The Niger Delta also contains enormous biodiversity, including unique and rare species. During my stay in the Niger Delta, I visited four villages in Bales state: Miring, brain, Obama, and Manama, to take carbon monoxide (CO) samples and discuss the impacts of oil exploration with local villagers.
Miring (Solo Creek Floatation) and brain (Telltale Forestation) are located approximately two kilometers from a gas flare flotation equipped with a gas scrubber which is used to remove water and air pollutants such as hydrogen sulfide (HAS) (Language 1994).
These affiliations are operated by Shell Petroleum Development Company of Nigeria Limited (SPED). floatation that is not equipped with a gas scrubber, owned by Nigerian Gasp Oil Company Limited (GASP). Lastly, Manama region is entirely free of the gas flaring.
While the CO level of ambient air Nas monitored for a four-hour average over five different days in Miring, Cabbaging, and Manama, I could only take a CO sample for one day in Obama (August 6, 2003) due to time and distance constraints. I measured CO outside in an attempt to avoid other CO sources such as cooking stoves and vehicles. In addition to CO emission, in order to study other emissions of gas flaring, I reviewed the Alberta Research Council (ARC) report released
in 1996. This report is the one of the most comprehensive academic papers to examine other emissions.
In heir study, the ARC conducted field measurements of products of incomplete combustion downwind of flare plumes at a low-sulfur content gas (called "sweet gas") site and another downwind from flares of a higher sulfur content gas ("sour gas") site. However, because Nigerian gas has low sulfur content, only the data of sweet gas site is examined.

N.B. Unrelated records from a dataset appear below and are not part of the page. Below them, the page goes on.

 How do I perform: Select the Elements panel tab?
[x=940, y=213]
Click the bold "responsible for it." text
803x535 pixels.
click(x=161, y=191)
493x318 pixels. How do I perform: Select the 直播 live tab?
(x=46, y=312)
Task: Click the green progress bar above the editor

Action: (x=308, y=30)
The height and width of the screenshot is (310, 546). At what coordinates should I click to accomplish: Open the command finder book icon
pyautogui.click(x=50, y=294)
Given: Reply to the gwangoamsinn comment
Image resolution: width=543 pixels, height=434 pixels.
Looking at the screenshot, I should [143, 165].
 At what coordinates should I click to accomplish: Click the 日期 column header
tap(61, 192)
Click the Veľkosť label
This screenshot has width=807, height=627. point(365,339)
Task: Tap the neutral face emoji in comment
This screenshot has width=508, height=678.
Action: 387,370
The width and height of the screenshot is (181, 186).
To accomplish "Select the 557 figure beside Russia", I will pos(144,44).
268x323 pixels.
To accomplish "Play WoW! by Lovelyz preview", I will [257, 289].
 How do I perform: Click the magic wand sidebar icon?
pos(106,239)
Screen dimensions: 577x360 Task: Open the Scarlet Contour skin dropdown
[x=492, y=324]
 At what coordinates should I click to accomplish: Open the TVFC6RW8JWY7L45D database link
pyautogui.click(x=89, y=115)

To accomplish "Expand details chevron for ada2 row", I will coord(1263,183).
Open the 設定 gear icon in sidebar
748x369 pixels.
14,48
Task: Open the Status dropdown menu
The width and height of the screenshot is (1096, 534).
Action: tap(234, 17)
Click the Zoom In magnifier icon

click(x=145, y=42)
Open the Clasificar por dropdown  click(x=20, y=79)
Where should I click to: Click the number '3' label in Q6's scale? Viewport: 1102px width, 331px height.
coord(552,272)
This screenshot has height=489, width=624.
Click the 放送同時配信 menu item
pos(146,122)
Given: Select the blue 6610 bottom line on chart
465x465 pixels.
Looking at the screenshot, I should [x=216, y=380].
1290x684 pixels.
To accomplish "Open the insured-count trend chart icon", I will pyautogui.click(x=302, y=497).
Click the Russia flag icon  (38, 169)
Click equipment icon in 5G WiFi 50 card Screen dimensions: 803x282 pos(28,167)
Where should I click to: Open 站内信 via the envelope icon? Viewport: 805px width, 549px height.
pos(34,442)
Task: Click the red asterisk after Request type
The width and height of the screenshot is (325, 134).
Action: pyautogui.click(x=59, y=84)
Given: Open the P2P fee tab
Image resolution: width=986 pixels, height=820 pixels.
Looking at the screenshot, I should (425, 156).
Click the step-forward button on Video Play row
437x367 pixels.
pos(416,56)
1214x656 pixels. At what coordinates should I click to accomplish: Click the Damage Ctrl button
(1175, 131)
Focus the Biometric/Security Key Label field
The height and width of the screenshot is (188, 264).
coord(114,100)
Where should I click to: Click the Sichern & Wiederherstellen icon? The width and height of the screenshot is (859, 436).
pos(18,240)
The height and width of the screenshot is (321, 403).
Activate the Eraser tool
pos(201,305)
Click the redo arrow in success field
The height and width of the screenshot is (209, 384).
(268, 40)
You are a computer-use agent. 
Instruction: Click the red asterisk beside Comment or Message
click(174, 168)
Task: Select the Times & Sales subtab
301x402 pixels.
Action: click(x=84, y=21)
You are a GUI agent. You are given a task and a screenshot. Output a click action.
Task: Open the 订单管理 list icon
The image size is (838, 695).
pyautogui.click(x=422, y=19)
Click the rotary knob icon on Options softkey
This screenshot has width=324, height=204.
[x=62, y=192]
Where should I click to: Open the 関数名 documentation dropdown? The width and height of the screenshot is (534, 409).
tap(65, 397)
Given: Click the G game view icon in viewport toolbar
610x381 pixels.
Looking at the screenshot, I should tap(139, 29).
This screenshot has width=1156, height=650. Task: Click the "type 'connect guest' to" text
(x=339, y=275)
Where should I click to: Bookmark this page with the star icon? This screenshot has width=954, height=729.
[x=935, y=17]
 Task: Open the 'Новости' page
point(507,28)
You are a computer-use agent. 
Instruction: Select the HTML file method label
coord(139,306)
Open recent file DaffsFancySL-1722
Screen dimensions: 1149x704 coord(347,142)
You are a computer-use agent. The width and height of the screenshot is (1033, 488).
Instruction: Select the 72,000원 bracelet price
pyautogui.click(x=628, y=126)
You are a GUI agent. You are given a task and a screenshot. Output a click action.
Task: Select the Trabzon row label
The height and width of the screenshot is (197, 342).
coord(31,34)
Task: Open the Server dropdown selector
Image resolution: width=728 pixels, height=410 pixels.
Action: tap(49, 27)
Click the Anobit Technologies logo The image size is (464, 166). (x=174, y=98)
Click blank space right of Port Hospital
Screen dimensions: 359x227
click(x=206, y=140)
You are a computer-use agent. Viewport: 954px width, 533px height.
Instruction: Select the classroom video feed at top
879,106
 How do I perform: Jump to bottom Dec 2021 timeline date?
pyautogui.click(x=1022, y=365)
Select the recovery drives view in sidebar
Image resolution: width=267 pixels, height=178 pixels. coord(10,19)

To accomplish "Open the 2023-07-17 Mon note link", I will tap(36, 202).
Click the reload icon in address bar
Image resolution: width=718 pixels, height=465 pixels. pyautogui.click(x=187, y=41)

Combustion Efficiency (%) 62. Conditions for the sample collection measured 5 m above a sweet gas flame (Strophes 1996) Furthermore, collecting associated gas yields human health and environmental effects as a secondary benefit by promoting a shift from direct combustion of biomass fuels in inefficient and polluting stoves to clean, efficient gaseous fuels. The study of evaluating of and control strategies for traditional and modern environmental hazards, particularly health-damaging and climate-warming air pollution from fuel use in developing countries has conducted by the United Nations
Development Programmer (UNDO) and Daniel M.Seamen and Kirk Smith who are professors at the University of California, Berkeley. Hence, I reviewed their study in order to examine how shifting the biomass fuel to the gaseous fuel by utilizing the associated gas can play a role on local environment and human health as an indirect benefit. Results In 1999, Nigeria completed its biggest gas project, the West African Gas Pipeline WAGE) as part of a gas flaring reduction scheme (EIA 2003). The $400 million, 1,033 km pipeline will transport the gas from the Niger Delta through Benign, Togo, and Shania to be used in those countries (Commerce 2002).